シリーズ『くすりになったコーヒー』


●耳鳴りがひどい人は、コーヒーを飲んではいけません。


 根拠はないはずなのに、お医者さんに聞いてみますと、何故かほぼ全員が「コーヒーは耳鳴りによくない」とおっしゃるのです。ですからWebのブログを探ってみると、ほとんどの書き手さんが、「コーヒーは悪もの」と決めつけてしまいます。しかも誰もが口を揃えるように「悪の正体はカフェイン」と信じているようです。


「コーヒーやカフェインは本当に耳鳴りに悪いのか?」と疑問を抱いたのは、イギリス・ブリストル大学の耳鼻科のお医者さんたちでした。このグループが小規模ながら臨床試験を行いました。その結果です。


●カフェインもコーヒーもお茶も、どれも耳鳴りとは関係なかった(詳しくは → こちら)。


同じくイギリス・ノルウィッチ大学のお医者さん達は、過去の論文を網羅して調べました。


●カフェインを止めても耳鳴りは治らない・・・むしろカフェインは耳鳴りによいのかも知れない(詳しくは → こちら)。




 論文によれば、好きなコーヒーやお茶を止めて治療に専念しても、治らない耳鳴りは治らない・・・それどころか「コーヒーを飲みたい」というストレスで、逆に悪くなる人もいる。つまり、お茶やコーヒーのカフェインが原因で耳鳴りが悪くなるようなことはないのです。日常の経験から考えてみても、「お茶やコーヒーを飲むと耳鳴りがはじまる」という人に出会ったことはありませんし、聞いたこともありません。


 ではお医者さんは何故「カフェインは耳鳴りに悪い」と言うのでしょうか?その理由とは・・・耳鳴りの特効薬が見当たらないので、少しでも耳鳴りに悪いだろうと思われることはすべて止めるよう、お医者さんは職業柄患者さんを指導してしまうのだとの意見がありました。

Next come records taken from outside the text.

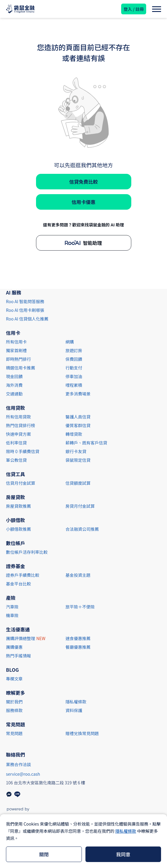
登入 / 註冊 (134, 9)
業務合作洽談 (18, 764)
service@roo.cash (23, 774)
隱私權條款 (126, 831)
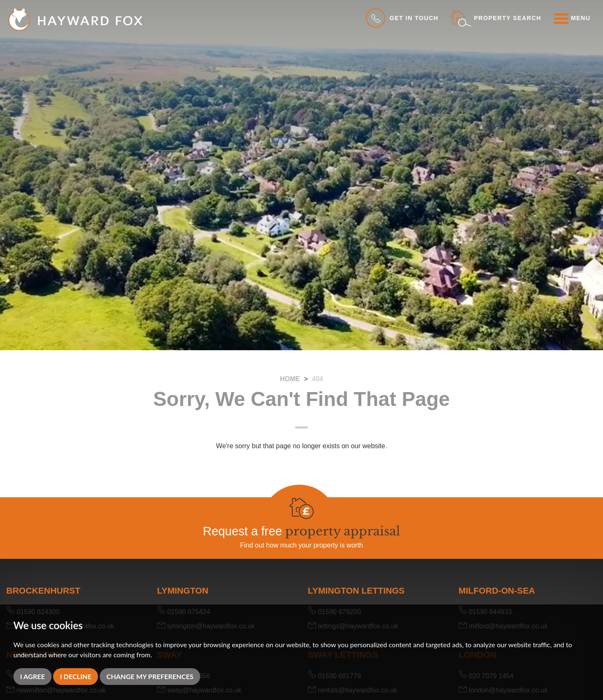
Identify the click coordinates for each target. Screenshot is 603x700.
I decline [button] (75, 676)
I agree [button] (32, 676)
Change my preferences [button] (150, 676)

●「カフェインは耳鳴りに悪い、止めれば治る」は、お医者さんの願望だった。


 話は少し変わりますが、お医者さんが患者さんの耳鳴りの症状を正確に判断することは難しいのだそうです。耳鳴りの原因は色々ですし、症状も色々なので、患者さんが訴える症状も実に色々なのです。お医者さんにとってまず大切なことは、患者さんの耳鳴りの「客観的な診断」だそうです。まだ未完成ではありますが、そんな検査の可能性について、慶応病院の医師が提案しています。


●軽い耳鳴りの患者さんは、BDNF(第182話)を参照)の血中濃度が高くなっているが、重症患者さんでは変化がない(詳しくは → こちら)。

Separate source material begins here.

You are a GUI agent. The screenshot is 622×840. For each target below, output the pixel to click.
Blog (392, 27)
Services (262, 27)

 耳鳴りとBDNFの関係は以前から指摘されていましたが、症状との関連については初めての論文だそうです。軽症の患者さんだけがBDNF高値を示す理由は解っていませんし、重症になると正常な人と変わらないというのも変な話です。結局は「たまたまじゃないの?」という疑問を払拭できません。

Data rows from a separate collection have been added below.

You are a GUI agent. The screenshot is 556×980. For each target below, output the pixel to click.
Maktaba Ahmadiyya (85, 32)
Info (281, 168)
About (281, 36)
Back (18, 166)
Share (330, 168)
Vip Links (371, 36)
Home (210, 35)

 もう1つの疑問は、コーヒーを飲むと脳神経細胞のBDNFが増えるということです(第182話)を参照)。それでも普通はコーヒーで耳鳴りは起こりません。聴覚神経は末梢神経ですから、カフェインの影響を直ぐには受けないのかも知れません。色々と疑問が湧いてきます。


●うつ病の患者さんは耳鳴りを感じることが多い。


 これは複数の論文で指摘されています。うつ病になるとBDNFの血中濃度が増えてきます。耳鳴りがうつ病の始まりということもあるようです。軽い耳鳴りでいる間に、耳鳴りを治療できれば、より重い病気にならずにすむのかも知れません。ちなみに、コーヒーはうつ状態を改善します(第178話)を参照)。


 どうやら、「耳鳴り/うつ病/コーヒー」の関係は、今後の研究成果に期待する以外になさそうです。